BACKGROUND: Antibiotic resistance (ABR) is an urgent problem globally, with overuse and misuse of antibiotics being one of the main drivers of antibiotic-resistant infections. There is increasing evidence that the burden of community-acquired infections such as urinary tract infections and bloodstream infections (both susceptible and resistant) may differ by ethnicity, although the reasons behind this relationship are not well defined. It has been demonstrated that socioeconomic status and ethnicity are often highly correlated with each other; however, it is not yet known whether accounting for deprivation completely explains any discrepancy seen in infection risk. There have currently been no systematic reviews summarising the evidence for the relationship between ethnicity and antibiotic resistance or prescribing. METHODS: This protocol will outline how we will conduct this systematic literature review and meta-analysis investigating whether there is an association between patient ethnicity and (1) risk of antibiotic-resistant infections or (2) levels of antibiotic prescribing in high-income countries. We will search PubMed/MEDLINE, EMBASE, Global Health, Scopus and CINAHL using MESH terms where applicable. Two reviewers will conduct title/abstract screening, data extraction and quality assessment independently. The Critical Appraisal Skills Programme (CASP) checklist will be used for cohort and case-control studies, and the Cochrane collaboration's risk of bias tool will be used for randomised control trials, if they are included.
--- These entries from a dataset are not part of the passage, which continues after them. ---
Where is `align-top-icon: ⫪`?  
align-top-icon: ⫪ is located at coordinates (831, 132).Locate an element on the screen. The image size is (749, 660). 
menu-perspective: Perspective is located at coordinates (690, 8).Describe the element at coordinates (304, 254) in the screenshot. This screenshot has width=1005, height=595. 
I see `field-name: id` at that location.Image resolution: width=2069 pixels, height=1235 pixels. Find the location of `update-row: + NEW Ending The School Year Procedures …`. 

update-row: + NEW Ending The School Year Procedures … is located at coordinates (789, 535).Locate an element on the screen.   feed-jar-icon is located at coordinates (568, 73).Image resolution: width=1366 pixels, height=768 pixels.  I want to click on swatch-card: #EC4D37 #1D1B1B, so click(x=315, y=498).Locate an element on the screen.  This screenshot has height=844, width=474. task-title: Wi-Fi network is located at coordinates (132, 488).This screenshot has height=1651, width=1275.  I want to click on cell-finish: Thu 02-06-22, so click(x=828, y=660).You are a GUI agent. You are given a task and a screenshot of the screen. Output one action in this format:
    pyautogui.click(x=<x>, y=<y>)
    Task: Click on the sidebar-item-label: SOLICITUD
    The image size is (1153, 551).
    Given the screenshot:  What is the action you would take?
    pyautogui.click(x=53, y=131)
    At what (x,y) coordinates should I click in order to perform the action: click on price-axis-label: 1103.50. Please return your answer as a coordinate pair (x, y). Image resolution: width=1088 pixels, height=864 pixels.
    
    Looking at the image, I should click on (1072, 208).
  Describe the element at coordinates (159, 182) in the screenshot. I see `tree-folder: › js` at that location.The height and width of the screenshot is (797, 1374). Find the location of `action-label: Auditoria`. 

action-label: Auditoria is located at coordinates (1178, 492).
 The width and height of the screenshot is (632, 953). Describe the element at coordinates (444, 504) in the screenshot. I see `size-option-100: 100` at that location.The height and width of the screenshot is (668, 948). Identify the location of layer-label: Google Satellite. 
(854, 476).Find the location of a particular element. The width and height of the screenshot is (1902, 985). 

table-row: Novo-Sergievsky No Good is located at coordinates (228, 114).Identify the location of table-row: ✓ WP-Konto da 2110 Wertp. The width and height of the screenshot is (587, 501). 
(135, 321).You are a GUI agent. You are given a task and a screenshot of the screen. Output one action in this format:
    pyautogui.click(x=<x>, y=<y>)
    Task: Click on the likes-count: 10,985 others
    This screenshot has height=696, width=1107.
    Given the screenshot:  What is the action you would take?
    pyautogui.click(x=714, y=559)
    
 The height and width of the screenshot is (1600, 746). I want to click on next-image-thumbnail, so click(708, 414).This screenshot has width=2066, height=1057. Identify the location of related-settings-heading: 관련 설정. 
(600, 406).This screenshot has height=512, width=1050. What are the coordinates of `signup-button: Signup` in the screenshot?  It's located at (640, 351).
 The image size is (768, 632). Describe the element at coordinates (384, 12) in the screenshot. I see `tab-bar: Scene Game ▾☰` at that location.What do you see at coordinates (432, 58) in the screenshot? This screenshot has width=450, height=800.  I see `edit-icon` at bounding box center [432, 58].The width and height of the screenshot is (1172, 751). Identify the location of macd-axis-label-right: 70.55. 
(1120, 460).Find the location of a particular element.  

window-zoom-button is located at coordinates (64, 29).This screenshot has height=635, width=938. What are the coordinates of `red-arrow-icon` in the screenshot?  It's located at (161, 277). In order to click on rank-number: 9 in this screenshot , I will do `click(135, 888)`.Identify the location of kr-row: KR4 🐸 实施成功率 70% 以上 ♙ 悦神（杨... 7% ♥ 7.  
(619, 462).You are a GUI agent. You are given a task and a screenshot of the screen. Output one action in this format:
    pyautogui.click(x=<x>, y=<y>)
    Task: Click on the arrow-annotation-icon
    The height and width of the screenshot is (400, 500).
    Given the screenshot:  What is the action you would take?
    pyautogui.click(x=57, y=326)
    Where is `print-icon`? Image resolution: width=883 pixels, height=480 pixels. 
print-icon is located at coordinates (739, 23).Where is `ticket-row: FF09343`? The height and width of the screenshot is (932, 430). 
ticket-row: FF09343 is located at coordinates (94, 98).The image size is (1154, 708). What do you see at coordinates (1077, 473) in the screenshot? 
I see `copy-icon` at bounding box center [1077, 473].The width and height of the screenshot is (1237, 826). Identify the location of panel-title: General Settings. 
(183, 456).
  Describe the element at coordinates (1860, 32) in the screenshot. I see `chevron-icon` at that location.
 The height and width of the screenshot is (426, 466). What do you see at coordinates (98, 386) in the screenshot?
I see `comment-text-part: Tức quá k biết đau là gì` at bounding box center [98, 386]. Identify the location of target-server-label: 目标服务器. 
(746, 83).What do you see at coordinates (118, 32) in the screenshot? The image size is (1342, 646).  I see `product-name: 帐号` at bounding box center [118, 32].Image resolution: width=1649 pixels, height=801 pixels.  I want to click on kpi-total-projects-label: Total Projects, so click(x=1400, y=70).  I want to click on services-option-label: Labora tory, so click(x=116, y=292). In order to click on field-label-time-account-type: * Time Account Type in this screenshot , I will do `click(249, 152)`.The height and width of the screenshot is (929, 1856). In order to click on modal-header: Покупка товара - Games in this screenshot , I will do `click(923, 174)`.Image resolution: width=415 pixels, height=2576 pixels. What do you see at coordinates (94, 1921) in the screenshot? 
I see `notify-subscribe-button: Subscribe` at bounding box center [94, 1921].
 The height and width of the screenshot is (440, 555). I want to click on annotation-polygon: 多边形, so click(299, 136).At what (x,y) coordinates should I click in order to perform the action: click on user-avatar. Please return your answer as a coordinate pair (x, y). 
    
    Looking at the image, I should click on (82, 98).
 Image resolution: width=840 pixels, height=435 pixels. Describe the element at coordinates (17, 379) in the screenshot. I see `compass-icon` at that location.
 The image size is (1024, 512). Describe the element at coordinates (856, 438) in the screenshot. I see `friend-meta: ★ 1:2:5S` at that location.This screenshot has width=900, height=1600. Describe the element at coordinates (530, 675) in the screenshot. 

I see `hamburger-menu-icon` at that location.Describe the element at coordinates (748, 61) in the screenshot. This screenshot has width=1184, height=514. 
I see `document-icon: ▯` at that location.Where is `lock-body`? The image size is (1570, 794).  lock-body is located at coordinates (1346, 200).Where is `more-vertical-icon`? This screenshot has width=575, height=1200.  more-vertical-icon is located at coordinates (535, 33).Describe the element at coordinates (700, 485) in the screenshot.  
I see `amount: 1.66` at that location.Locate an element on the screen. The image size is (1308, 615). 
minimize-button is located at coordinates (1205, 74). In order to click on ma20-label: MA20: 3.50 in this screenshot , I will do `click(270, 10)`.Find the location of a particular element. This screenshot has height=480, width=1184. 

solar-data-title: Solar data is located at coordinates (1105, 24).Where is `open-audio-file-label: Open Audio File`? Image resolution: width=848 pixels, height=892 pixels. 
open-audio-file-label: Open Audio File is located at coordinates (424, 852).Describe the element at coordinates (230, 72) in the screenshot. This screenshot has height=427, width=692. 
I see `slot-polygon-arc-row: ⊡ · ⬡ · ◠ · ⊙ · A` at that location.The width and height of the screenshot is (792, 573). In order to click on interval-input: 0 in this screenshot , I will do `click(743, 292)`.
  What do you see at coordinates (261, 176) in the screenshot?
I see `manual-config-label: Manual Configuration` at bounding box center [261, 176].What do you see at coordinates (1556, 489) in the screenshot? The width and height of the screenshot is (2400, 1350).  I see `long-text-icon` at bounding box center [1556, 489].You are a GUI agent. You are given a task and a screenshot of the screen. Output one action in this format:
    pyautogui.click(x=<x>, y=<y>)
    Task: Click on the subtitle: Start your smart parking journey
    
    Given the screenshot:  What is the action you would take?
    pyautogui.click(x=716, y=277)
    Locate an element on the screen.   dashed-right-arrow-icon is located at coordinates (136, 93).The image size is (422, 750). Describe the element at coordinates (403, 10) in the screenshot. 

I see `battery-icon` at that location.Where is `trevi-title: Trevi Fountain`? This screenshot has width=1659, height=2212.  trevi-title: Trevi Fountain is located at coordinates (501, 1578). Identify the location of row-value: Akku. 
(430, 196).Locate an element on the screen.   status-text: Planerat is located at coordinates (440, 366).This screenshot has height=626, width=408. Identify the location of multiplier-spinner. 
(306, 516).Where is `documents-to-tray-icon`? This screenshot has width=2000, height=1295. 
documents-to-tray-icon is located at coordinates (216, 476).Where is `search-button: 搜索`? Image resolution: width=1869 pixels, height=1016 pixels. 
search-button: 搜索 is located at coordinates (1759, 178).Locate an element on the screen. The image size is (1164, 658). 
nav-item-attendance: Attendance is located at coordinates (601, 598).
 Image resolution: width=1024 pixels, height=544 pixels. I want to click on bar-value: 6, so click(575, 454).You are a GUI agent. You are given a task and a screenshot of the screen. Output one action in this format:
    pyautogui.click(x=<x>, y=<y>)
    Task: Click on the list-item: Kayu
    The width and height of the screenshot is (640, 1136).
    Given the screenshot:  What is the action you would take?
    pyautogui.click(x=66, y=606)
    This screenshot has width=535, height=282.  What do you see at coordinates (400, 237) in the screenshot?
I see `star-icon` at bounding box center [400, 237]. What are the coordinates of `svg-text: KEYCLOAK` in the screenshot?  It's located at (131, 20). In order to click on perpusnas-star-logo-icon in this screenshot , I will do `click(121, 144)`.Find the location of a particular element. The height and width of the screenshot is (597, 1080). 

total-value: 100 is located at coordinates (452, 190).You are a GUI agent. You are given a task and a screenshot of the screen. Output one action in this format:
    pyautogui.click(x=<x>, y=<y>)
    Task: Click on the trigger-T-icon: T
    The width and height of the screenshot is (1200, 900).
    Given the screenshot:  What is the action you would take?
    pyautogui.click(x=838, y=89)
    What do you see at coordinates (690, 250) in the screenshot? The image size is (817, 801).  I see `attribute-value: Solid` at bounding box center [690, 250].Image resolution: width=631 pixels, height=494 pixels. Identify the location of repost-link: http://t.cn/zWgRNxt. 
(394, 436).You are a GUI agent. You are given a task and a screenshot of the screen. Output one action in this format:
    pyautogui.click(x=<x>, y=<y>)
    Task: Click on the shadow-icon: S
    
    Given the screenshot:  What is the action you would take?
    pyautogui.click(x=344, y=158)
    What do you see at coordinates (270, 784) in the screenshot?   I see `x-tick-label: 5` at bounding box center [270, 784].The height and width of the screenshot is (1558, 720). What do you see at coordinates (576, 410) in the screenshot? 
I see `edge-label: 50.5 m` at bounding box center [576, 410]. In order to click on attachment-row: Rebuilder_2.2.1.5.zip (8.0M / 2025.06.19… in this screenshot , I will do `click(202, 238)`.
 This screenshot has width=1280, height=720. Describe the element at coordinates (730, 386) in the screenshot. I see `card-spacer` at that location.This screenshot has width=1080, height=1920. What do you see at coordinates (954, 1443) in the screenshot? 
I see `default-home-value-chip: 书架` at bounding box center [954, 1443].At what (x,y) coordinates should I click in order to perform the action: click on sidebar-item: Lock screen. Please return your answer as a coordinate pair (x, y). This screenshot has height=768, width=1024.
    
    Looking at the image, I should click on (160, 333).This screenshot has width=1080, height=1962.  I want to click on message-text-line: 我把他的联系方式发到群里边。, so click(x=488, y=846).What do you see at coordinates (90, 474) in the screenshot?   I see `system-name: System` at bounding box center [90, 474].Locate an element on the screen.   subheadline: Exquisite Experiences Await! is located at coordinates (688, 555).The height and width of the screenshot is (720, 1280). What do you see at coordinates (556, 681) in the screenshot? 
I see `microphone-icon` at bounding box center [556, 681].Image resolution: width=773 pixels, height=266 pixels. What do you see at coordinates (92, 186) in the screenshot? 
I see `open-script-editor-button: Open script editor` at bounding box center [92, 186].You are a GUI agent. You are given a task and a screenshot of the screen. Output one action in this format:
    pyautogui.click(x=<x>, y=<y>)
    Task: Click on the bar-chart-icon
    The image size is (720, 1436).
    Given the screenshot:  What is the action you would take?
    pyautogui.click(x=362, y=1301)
Meta-analyses will be performed by calculating the minority ethnic group to majority ethnic group odds ratios or risk ratios for each study and presenting an overall pooled odds ratio for the two outcomes. The Grading of Recommendations, Assessments, Development and Evaluation (GRADE) approach will be used to assess the overall quality of the body of evidence. DISCUSSION: In this systematic review and meta-analysis, we will aim to collate the available evidence of whether there is a difference in rates of AMR and/or antibiotic prescribing in minority vs. majority ethnic groups in high-income countries. Additionally, this review will highlight areas where more research needs to be conducted and may provide insight into what may cause differences in this relationship, should they be seen. SYSTEMATIC REVIEW REGISTRATION: PROSPERO ( CRD42016051533 ).